Task goal: Only the lines from the one containing "This screenshot has" through the end of the data below should be copied, each exactly as written and with both ends kept.

[Source records]
= = = = =

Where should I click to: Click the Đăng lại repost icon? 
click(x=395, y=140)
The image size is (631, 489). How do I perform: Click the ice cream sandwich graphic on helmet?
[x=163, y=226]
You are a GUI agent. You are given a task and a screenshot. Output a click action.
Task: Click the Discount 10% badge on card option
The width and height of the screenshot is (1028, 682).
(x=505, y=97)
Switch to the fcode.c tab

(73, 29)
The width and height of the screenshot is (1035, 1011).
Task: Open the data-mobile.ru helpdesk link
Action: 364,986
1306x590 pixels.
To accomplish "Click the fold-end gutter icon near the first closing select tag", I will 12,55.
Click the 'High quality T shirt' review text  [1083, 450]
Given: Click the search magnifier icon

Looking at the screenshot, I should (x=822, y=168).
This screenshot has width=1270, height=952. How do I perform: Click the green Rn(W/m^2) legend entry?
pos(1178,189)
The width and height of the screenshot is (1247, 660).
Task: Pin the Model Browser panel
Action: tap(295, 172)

= = = = =

Solution:
This screenshot has width=1270, height=952. How do I perform: Click the green Rn(W/m^2) legend entry?
pos(1178,189)
The width and height of the screenshot is (1247, 660).
Task: Pin the Model Browser panel
Action: tap(295, 172)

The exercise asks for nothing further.